LA CHIESA VALDESE OSPITERA’ DIECI MIGRANTI DELLA SEA WATCH

DI MONICA TRIGLIA

Dieci dei 49 migranti della Sea Watch e Sea Eye, finalmente sbarcati a Malta dopo giorni e giorni passati tra le onde in attesa che si aprisse uno dei tanti porti chiusi, saranno accolti in Italia dalla Chiesa Valdese. Senza che questo comporti un solo euro di spesa a carico dello Stato, come ha voluto precisare il ministro dell’Interno Matteo Salvini che quei poveracci avrebbe probabilmente lasciato per sempre in mezzo al mare.

E’ stata la stessa Chiesa Valdese a offrire la sua collaborazione. «Erano giorni che le navi erano ferme in mare, e sapevamo che a bordo c’erano persone vulnerabili come bambini e donne.

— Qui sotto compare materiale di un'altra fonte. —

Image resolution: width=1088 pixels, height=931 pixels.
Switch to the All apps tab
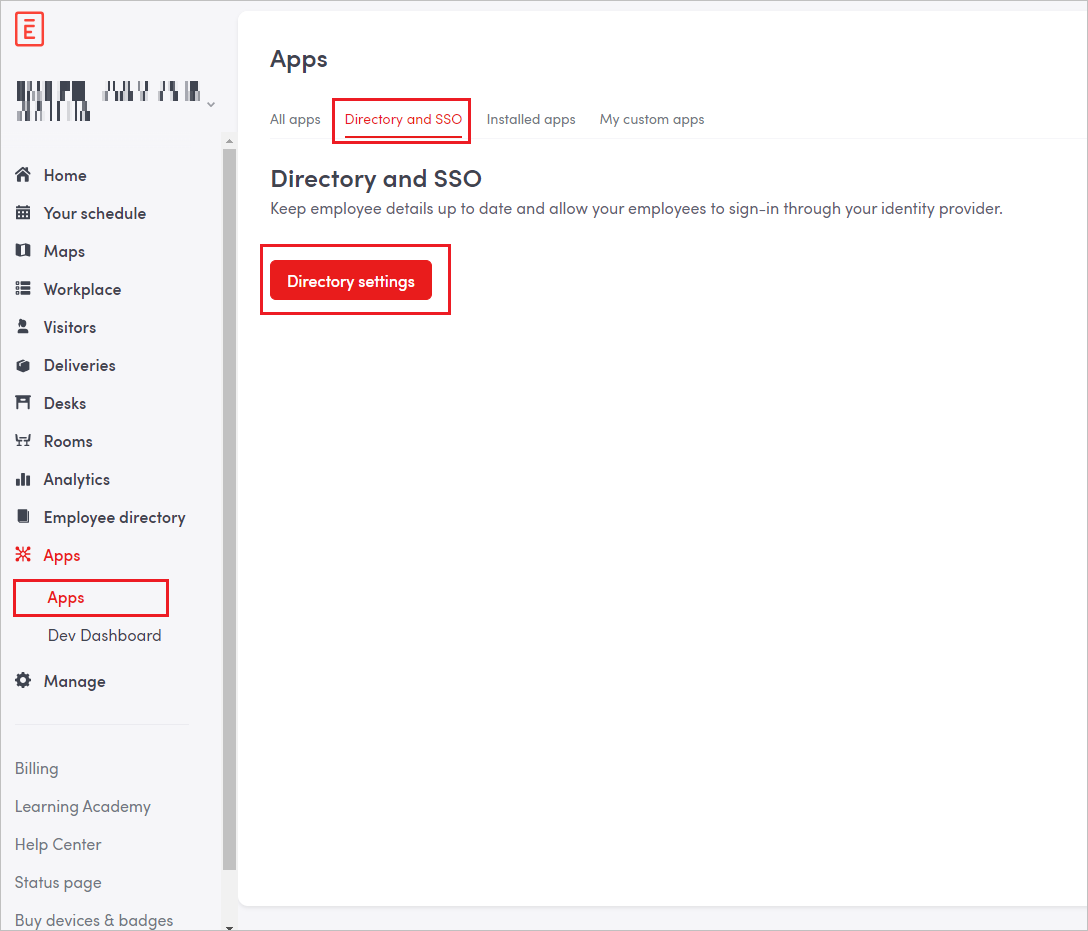[x=295, y=119]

Così ci siamo sentiti di fare una pressione sul governo perché si trovasse una soluzione e contemporaneamente ci siamo proposti per accogliere parte di queste persone e farcene carico» ha spiegato – al giornale online TPI.it – Loretta Malan, responsabile area migranti diaconia valdese.

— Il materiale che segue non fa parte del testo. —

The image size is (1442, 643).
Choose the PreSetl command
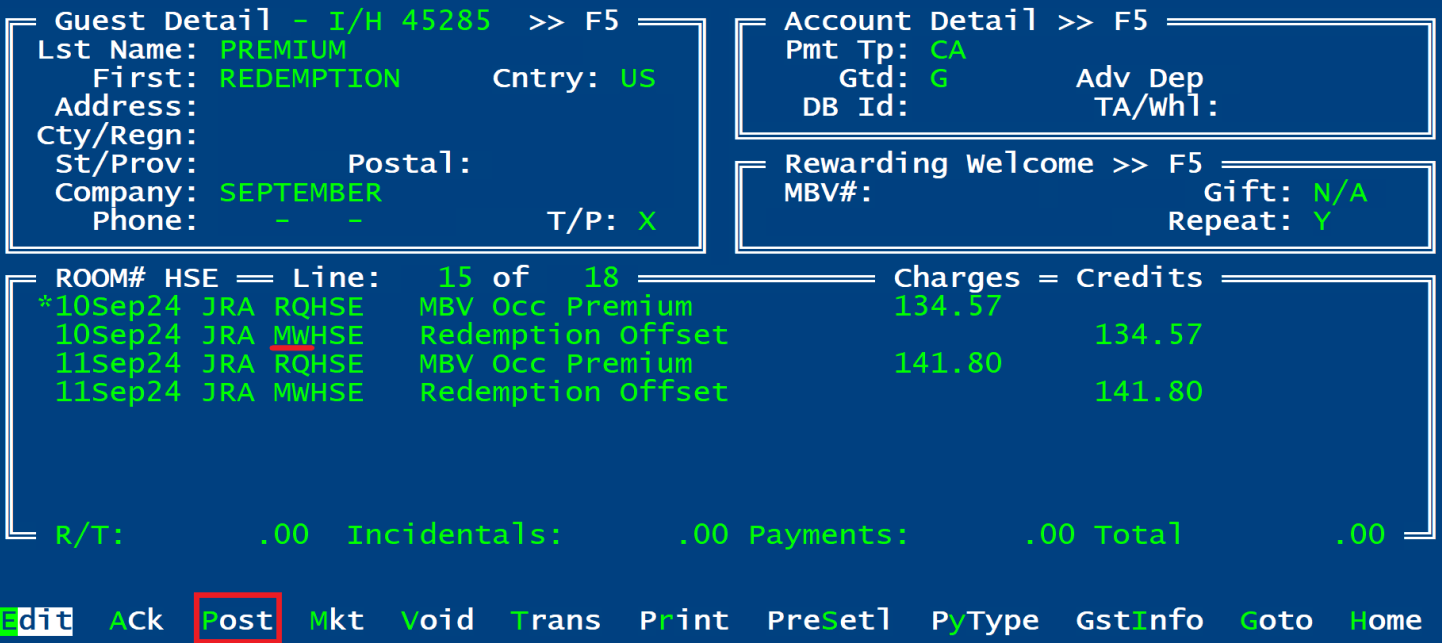coord(829,620)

I dieci africani verranno ospitati in alcuni dei 150 appartamenti che i valdesi hanno a disposizione (oltre a un centinaio di posti letto per persone disagiate) nei quali trovano riparo attualmente circa 600 migranti.

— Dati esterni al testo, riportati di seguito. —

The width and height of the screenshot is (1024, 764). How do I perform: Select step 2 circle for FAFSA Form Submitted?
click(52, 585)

La prima tappa dei migranti africani, dopo lo sbarco a Malta, potrebbe essere la Casa delle culture di Scicli, in Sicilia. Ma la destinazione sarà, con ogni probabilità, il Piemonte. Tutte le spese legate ad alloggio, vitto e percorsi di inclusione e avviamento professionale saranno coperte grazie ai fondi raccolti con l’8 per mille della Tavola valdese.

«Abbiamo iniziato con l’accoglienza nel 1990 con gli sbarchi degli albanesi, poi con i profughi della guerra nella ex Jugoslavia. E infine con quelli delle primavere arabe» spiega il pastore Eugenio Bernardini, moderatore della Tavola valdese. «Anche oggi siamo felici di dare il nostro contributo e ci occuperemo dei migranti della Sea Watch riconoscendo la loro dignità, come abbiamo sempre continuato a fare anche con tanti italiani, di cui noi abbiamo cura quotidianamente, come in generale le chiese cristiane in Europa fanno per tutti. La nostra priorità è aiutare chi è nel bisogno e nella sofferenza, il resto viene dopo».